→ **Data items**:

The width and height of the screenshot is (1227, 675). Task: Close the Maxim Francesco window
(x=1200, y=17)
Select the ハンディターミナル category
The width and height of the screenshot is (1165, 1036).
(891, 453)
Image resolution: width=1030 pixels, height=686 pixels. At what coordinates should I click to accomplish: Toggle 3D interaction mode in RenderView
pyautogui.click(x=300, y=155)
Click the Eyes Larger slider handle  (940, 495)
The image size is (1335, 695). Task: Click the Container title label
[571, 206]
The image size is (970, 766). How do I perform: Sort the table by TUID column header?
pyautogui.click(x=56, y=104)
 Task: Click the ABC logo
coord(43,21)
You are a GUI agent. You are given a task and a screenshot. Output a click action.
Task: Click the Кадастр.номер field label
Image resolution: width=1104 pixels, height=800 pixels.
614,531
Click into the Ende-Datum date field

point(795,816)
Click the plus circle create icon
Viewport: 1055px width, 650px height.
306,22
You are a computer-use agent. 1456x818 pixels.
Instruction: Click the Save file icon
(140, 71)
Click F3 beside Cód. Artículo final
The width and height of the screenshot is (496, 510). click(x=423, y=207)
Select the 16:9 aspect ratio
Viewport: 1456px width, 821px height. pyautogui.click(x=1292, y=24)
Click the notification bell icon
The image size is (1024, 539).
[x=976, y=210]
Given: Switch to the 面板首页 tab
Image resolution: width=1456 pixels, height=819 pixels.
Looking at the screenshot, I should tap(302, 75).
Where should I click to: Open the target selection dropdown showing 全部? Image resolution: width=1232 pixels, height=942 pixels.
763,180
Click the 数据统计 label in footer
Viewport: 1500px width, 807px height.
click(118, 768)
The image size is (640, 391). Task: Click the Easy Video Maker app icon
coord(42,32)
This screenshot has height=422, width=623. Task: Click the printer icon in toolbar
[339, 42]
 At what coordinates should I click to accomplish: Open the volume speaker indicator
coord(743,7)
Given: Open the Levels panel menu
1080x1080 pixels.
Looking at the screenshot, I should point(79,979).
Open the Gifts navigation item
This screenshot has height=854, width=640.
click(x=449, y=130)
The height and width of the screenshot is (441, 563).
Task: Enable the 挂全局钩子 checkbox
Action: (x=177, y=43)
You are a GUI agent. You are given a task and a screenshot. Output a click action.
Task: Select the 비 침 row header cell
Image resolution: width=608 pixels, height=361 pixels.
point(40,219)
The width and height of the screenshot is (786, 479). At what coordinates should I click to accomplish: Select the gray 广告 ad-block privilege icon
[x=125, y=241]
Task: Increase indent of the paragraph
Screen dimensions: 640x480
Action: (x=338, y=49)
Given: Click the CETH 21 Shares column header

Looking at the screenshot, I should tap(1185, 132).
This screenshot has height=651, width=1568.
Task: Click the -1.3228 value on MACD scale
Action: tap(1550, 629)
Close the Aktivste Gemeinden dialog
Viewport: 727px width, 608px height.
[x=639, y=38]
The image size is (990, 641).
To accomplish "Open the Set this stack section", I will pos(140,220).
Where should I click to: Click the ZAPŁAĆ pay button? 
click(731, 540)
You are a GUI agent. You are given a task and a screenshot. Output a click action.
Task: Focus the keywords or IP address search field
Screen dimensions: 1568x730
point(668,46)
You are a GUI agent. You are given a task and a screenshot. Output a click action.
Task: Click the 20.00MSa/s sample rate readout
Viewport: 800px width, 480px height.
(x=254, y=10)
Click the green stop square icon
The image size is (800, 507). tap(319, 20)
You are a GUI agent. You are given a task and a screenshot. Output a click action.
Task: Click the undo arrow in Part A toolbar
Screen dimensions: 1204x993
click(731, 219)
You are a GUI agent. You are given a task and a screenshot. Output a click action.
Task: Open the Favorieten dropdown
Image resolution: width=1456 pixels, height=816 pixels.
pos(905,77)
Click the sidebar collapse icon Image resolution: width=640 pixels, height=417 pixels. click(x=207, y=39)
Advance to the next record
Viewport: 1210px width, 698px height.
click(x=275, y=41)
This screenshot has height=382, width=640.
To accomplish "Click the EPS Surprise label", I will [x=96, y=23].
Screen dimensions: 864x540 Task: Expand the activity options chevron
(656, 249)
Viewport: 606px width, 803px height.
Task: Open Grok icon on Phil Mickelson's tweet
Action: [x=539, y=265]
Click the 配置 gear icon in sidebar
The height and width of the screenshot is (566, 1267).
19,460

→ **TASK PROMPT**:
In full and without changes, copy the entries above.

→ **EXERCISE RESPONSE**:
The width and height of the screenshot is (1227, 675). Task: Close the Maxim Francesco window
(x=1200, y=17)
Select the ハンディターミナル category
The width and height of the screenshot is (1165, 1036).
(891, 453)
Image resolution: width=1030 pixels, height=686 pixels. At what coordinates should I click to accomplish: Toggle 3D interaction mode in RenderView
pyautogui.click(x=300, y=155)
Click the Eyes Larger slider handle  (940, 495)
The image size is (1335, 695). Task: Click the Container title label
[571, 206]
The image size is (970, 766). How do I perform: Sort the table by TUID column header?
pyautogui.click(x=56, y=104)
 Task: Click the ABC logo
coord(43,21)
You are a GUI agent. You are given a task and a screenshot. Output a click action.
Task: Click the Кадастр.номер field label
Image resolution: width=1104 pixels, height=800 pixels.
614,531
Click into the Ende-Datum date field

point(795,816)
Click the plus circle create icon
Viewport: 1055px width, 650px height.
306,22
You are a computer-use agent. 1456x818 pixels.
Instruction: Click the Save file icon
(140, 71)
Click F3 beside Cód. Artículo final
The width and height of the screenshot is (496, 510). click(x=423, y=207)
Select the 16:9 aspect ratio
Viewport: 1456px width, 821px height. pyautogui.click(x=1292, y=24)
Click the notification bell icon
The image size is (1024, 539).
[x=976, y=210]
Given: Switch to the 面板首页 tab
Image resolution: width=1456 pixels, height=819 pixels.
Looking at the screenshot, I should tap(302, 75).
Where should I click to: Open the target selection dropdown showing 全部? Image resolution: width=1232 pixels, height=942 pixels.
763,180
Click the 数据统计 label in footer
Viewport: 1500px width, 807px height.
click(118, 768)
The image size is (640, 391). Task: Click the Easy Video Maker app icon
coord(42,32)
This screenshot has height=422, width=623. Task: Click the printer icon in toolbar
[339, 42]
 At what coordinates should I click to accomplish: Open the volume speaker indicator
coord(743,7)
Given: Open the Levels panel menu
1080x1080 pixels.
Looking at the screenshot, I should point(79,979).
Open the Gifts navigation item
This screenshot has height=854, width=640.
click(x=449, y=130)
The height and width of the screenshot is (441, 563).
Task: Enable the 挂全局钩子 checkbox
Action: (x=177, y=43)
You are a GUI agent. You are given a task and a screenshot. Output a click action.
Task: Select the 비 침 row header cell
Image resolution: width=608 pixels, height=361 pixels.
point(40,219)
The width and height of the screenshot is (786, 479). At what coordinates should I click to accomplish: Select the gray 广告 ad-block privilege icon
[x=125, y=241]
Task: Increase indent of the paragraph
Screen dimensions: 640x480
Action: (x=338, y=49)
Given: Click the CETH 21 Shares column header

Looking at the screenshot, I should tap(1185, 132).
This screenshot has height=651, width=1568.
Task: Click the -1.3228 value on MACD scale
Action: tap(1550, 629)
Close the Aktivste Gemeinden dialog
Viewport: 727px width, 608px height.
[x=639, y=38]
The image size is (990, 641).
To accomplish "Open the Set this stack section", I will pos(140,220).
Where should I click to: Click the ZAPŁAĆ pay button? 
click(731, 540)
You are a GUI agent. You are given a task and a screenshot. Output a click action.
Task: Focus the keywords or IP address search field
Screen dimensions: 1568x730
point(668,46)
You are a GUI agent. You are given a task and a screenshot. Output a click action.
Task: Click the 20.00MSa/s sample rate readout
Viewport: 800px width, 480px height.
(x=254, y=10)
Click the green stop square icon
The image size is (800, 507). tap(319, 20)
You are a GUI agent. You are given a task and a screenshot. Output a click action.
Task: Click the undo arrow in Part A toolbar
Screen dimensions: 1204x993
click(731, 219)
You are a GUI agent. You are given a task and a screenshot. Output a click action.
Task: Open the Favorieten dropdown
Image resolution: width=1456 pixels, height=816 pixels.
pos(905,77)
Click the sidebar collapse icon Image resolution: width=640 pixels, height=417 pixels. click(x=207, y=39)
Advance to the next record
Viewport: 1210px width, 698px height.
click(x=275, y=41)
This screenshot has height=382, width=640.
To accomplish "Click the EPS Surprise label", I will [x=96, y=23].
Screen dimensions: 864x540 Task: Expand the activity options chevron
(656, 249)
Viewport: 606px width, 803px height.
Task: Open Grok icon on Phil Mickelson's tweet
Action: [x=539, y=265]
Click the 配置 gear icon in sidebar
The height and width of the screenshot is (566, 1267).
19,460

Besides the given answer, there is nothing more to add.